Smale and Sherba began curling together in 1967 and won the Interior title that season – the first of many times they qualified for the provincials. Considering his work ethic and dedication to practice it was no fluke Sherba became one of the top curlers in the country by the late ‘60s and early ‘70s. Originally from Vernon, he was living in Burns Lake and working as an electrical contractor in 1960 when the town built its curling rink. He offered to wire the building if he was provided the materials and he decided that year to try to learn how to play the game. The following year Sherba moved to Prince George and his team won four tournaments.

“That’s all we did, there was nothing else to do in Prince George,” laughed the now 86-year-old Sherba. “We had a league that had about eight teams that were real good ones, including ourselves. Every weekend we’d go to little tournaments and have five or six games. I’d probably average about eight games a week.

“When you played as much as we did, it’s automatic that you’re going to make a good shot. That’s the reason we were winning. We played more than anybody else, and practiced besides, four or five times a week.”

There was no need for Sherba to join a gym when he was curling so often.

”With curling, those rocks are heavy,” said Sherba. “They’re 40 pounds, and you have to be a pretty strong guy and with all our throwing we’d get pretty tired out.”

Over the years, the curling club has hosted a number of championship events, including the Canadian senior men’s and women’s (1987), Scotties Tournament of Hearts (1994 and 2000), Safeway Select men’s provincial (2008), Road To The Roar Olympic qualifier (2009), B.C. Scotties (2014) and Canada Winter Games (2015).
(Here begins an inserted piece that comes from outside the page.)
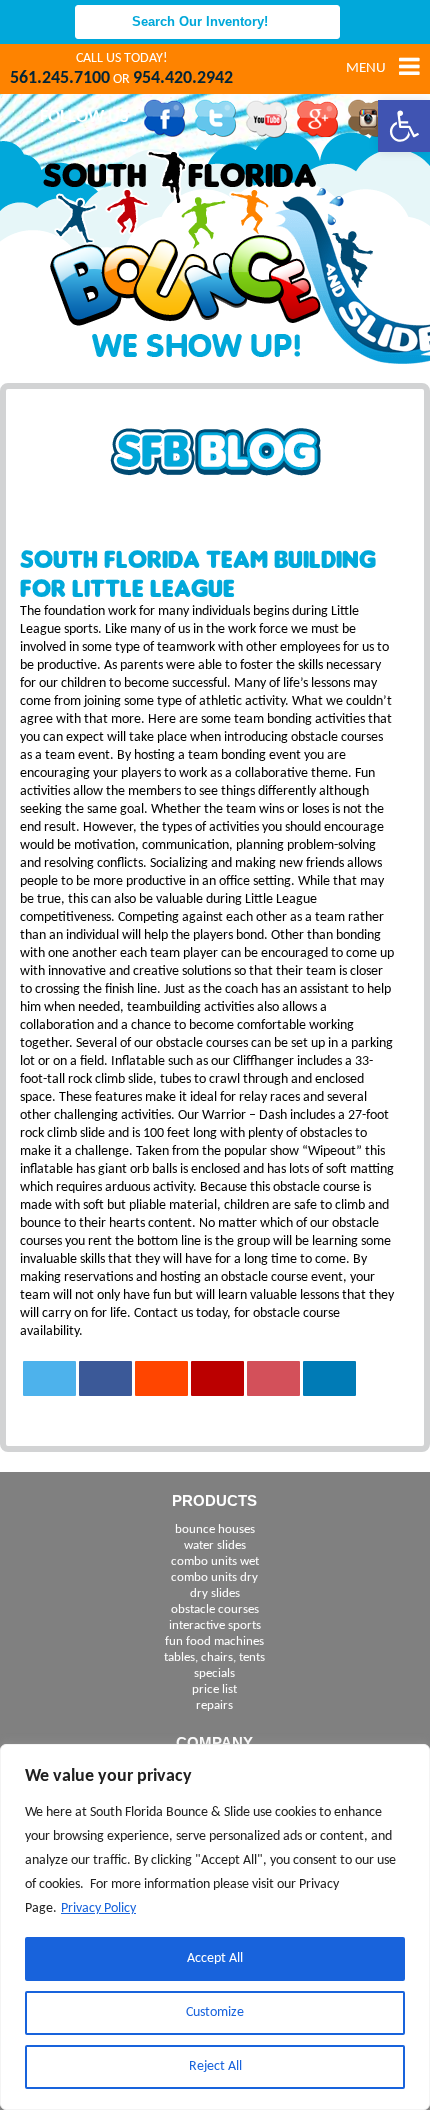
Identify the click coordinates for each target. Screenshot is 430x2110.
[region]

In March, the club was all set to stage the 2020 World Women’s Curling Championship at CN Centre when the pandemic broke out. It was cancelled one day before it was to begin.

The club has produced its share of champions, including: Frank Labounty (n eight-time provincial wheelchair curling champion who won the national title in 2015); Diane Dalio (1994 provincial women’s); Dennis Graber (2012 provincial senior men’s); Patti Knezevic (1993 provincial junior, 2015 provincial Scotties); Bill Lim (2018 men’s 55-plus Canadian champion) and the Fewster sisters, Jen Rusnell and Kristen Pilote (2019 provincial women’s). Gerry Peckham, Wilf's son, moved to Ottawa to become the high-performance director of Curling Canada, a position he currently holds.